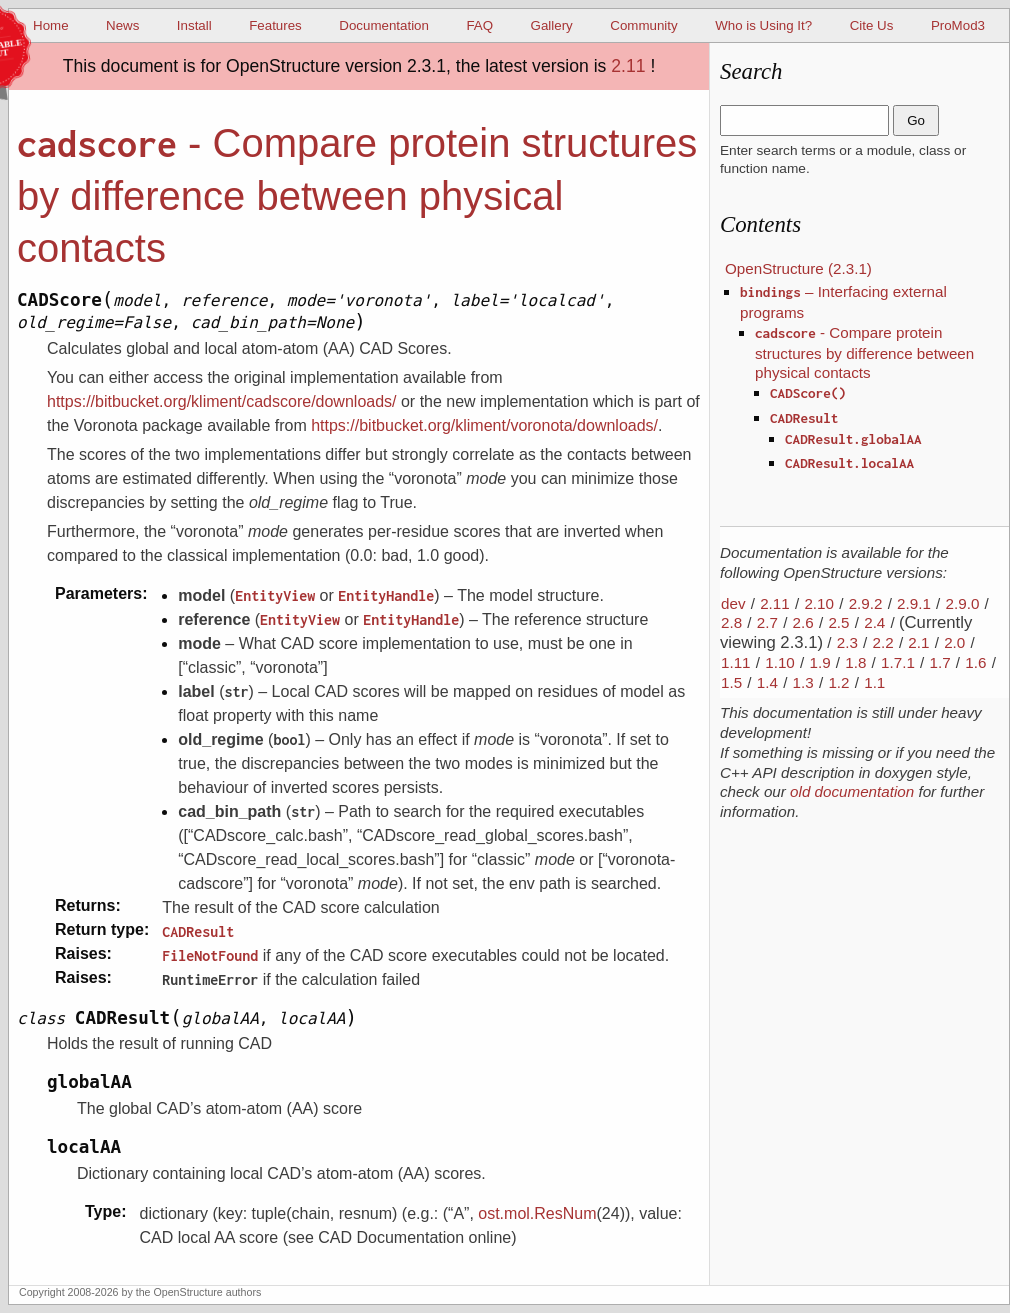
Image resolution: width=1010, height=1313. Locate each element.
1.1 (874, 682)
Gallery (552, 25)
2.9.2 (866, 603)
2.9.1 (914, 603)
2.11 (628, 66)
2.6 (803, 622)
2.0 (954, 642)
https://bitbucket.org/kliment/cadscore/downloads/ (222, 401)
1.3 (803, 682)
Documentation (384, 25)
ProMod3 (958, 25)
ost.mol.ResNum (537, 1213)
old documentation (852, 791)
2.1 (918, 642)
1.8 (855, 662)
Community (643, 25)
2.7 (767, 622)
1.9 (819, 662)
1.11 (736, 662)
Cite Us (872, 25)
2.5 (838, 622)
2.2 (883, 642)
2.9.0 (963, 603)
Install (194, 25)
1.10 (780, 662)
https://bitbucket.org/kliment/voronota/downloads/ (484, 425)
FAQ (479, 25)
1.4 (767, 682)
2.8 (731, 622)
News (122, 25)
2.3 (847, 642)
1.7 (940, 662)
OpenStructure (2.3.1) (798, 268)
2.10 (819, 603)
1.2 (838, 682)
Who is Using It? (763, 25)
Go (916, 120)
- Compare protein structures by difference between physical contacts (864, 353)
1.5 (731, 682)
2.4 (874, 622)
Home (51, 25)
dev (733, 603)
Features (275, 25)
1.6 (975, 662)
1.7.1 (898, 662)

(What the task requires): Pictures are to be left out; everything else in the records gets retyped exactly.

(Response below):
Image resolution: width=1010, height=1313. Locate each element.
1.1 (874, 682)
Gallery (552, 25)
2.9.2 (866, 603)
2.9.1 (914, 603)
2.11 (628, 66)
2.6 (803, 622)
2.0 (954, 642)
https://bitbucket.org/kliment/cadscore/downloads/ (222, 401)
1.3 (803, 682)
Documentation (384, 25)
ProMod3 (958, 25)
ost.mol.ResNum (537, 1213)
old documentation (852, 791)
2.1 (918, 642)
1.8 (855, 662)
Community (643, 25)
2.7 (767, 622)
1.9 (819, 662)
1.11 (736, 662)
Cite Us (872, 25)
2.5 (838, 622)
2.2 (883, 642)
2.9.0 (963, 603)
Install (194, 25)
1.10 (780, 662)
https://bitbucket.org/kliment/voronota/downloads/ (484, 425)
FAQ (479, 25)
1.4 (767, 682)
2.8 (731, 622)
News (122, 25)
2.3 (847, 642)
1.7 (940, 662)
OpenStructure (2.3.1) (798, 268)
2.10 (819, 603)
1.2 (838, 682)
Who is Using It? (763, 25)
Go (916, 120)
- Compare protein structures by difference between physical contacts (864, 353)
1.5 (731, 682)
2.4 (874, 622)
Home (51, 25)
dev (733, 603)
Features (275, 25)
1.6 (975, 662)
1.7.1 (898, 662)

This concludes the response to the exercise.